# Numerical analysis 1 round off errors

Suppose a machine with the floating-point system $\beta = 10$, $t = 8$, $L = -50$, and $U = 50$ is used to calculate the roots of a quadratic equation $ax^2 + bx + c = 0$, where $a$, $b$, and $c$ are given real coefficients. For each of the following, state the numerical difficulties that arise when using the standard formula for computing the root. Explain how to overcome these difficulties when possible.

I dont need an answer for all of them, I tried reading the book - I dont understand the concept of $\beta$, $t$, $L$, and $U$, so if you could just explain that in relation to this question, that'd be great. Thank you!

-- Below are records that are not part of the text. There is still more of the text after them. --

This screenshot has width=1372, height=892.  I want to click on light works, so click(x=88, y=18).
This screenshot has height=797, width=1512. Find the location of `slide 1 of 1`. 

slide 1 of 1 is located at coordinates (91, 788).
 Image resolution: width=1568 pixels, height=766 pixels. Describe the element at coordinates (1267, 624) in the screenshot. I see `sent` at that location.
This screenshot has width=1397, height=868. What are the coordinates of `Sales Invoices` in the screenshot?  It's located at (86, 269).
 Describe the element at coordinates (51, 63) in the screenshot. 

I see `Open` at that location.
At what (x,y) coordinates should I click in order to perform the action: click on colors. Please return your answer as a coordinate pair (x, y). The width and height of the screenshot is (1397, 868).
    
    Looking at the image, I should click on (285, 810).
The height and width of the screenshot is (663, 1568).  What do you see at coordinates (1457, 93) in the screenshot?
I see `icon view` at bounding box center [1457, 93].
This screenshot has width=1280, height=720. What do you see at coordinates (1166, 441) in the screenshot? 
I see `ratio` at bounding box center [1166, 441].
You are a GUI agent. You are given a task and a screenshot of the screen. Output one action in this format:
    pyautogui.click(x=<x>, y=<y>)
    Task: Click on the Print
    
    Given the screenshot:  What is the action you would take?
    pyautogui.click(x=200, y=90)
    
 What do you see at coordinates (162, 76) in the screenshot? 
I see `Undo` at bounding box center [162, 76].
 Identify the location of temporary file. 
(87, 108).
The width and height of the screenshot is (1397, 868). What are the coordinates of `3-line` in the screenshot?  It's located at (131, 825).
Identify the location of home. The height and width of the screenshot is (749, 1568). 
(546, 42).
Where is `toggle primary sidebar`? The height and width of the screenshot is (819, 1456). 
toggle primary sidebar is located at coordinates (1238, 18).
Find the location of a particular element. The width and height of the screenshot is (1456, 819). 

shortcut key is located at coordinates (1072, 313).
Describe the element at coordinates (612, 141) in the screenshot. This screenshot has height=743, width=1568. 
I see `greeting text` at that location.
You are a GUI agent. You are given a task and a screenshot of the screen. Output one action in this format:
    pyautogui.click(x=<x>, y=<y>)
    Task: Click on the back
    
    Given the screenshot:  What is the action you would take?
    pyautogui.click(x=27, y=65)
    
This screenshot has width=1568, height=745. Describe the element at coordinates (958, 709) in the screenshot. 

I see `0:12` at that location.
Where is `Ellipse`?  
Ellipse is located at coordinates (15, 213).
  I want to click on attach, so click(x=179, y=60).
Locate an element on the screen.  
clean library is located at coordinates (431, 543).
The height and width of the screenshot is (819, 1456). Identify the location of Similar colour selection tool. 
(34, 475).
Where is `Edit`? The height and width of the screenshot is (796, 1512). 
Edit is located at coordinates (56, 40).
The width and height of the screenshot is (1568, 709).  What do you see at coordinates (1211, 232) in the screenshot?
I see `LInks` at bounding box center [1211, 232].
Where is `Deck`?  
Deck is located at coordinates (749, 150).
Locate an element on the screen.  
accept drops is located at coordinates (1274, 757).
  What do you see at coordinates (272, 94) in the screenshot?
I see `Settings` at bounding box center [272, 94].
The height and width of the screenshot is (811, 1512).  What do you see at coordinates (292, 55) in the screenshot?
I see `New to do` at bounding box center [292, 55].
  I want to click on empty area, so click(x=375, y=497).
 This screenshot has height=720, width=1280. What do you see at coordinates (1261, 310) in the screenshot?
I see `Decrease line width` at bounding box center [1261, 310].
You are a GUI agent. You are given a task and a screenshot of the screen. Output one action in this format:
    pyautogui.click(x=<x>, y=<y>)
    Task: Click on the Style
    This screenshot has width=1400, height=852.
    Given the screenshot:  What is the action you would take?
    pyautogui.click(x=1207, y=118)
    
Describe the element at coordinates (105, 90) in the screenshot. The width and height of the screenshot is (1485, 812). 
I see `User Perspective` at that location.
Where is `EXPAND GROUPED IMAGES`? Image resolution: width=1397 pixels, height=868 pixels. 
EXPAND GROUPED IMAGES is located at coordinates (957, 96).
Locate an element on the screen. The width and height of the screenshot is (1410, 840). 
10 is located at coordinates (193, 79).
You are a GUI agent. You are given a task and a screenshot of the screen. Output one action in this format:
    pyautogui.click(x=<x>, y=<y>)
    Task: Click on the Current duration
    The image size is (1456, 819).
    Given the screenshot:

• Essentially you have a number system which retains $t$ correct decimal places (decimal because $\beta=10$) in each operation, and can represent positive numbers as large as $10^U=10^{50}$ and as small as $10^L=10^{-50}$. So for example, in either the second or third cases, $b^2$ overflows. (I'm not really sure why this exercise doesn't just use the actual IEEE double precision values of these numbers, which is to say $\beta=2,t=53,L=1024,U=-1023$ (I might have the 1024 and 1023 reversed). – Ian Aug 31 '16 at 23:47
• @Ian: I think that should be an answer. It seems to address OP's concerns. – Ross Millikan Sep 1 '16 at 0:17

Essentially you have a number system which retains $t=8$ correct decimal places (decimal because $\beta=10$) in each operation, and can represent positive numbers as large as $10^U=10^{50}$ and as small as $10^L=10^{-50}$. So for example, in both the second and third situations, $b^2$ overflows when you attempt to compute it. As best I can tell the first situation is actually not a problem, though maybe I'm mistaken.
For reference, these days this sort of thing is mainly applicable in the case of IEEE double precision arithmetic, which uses $\beta=2,t=53,U=1024,L=-1023$.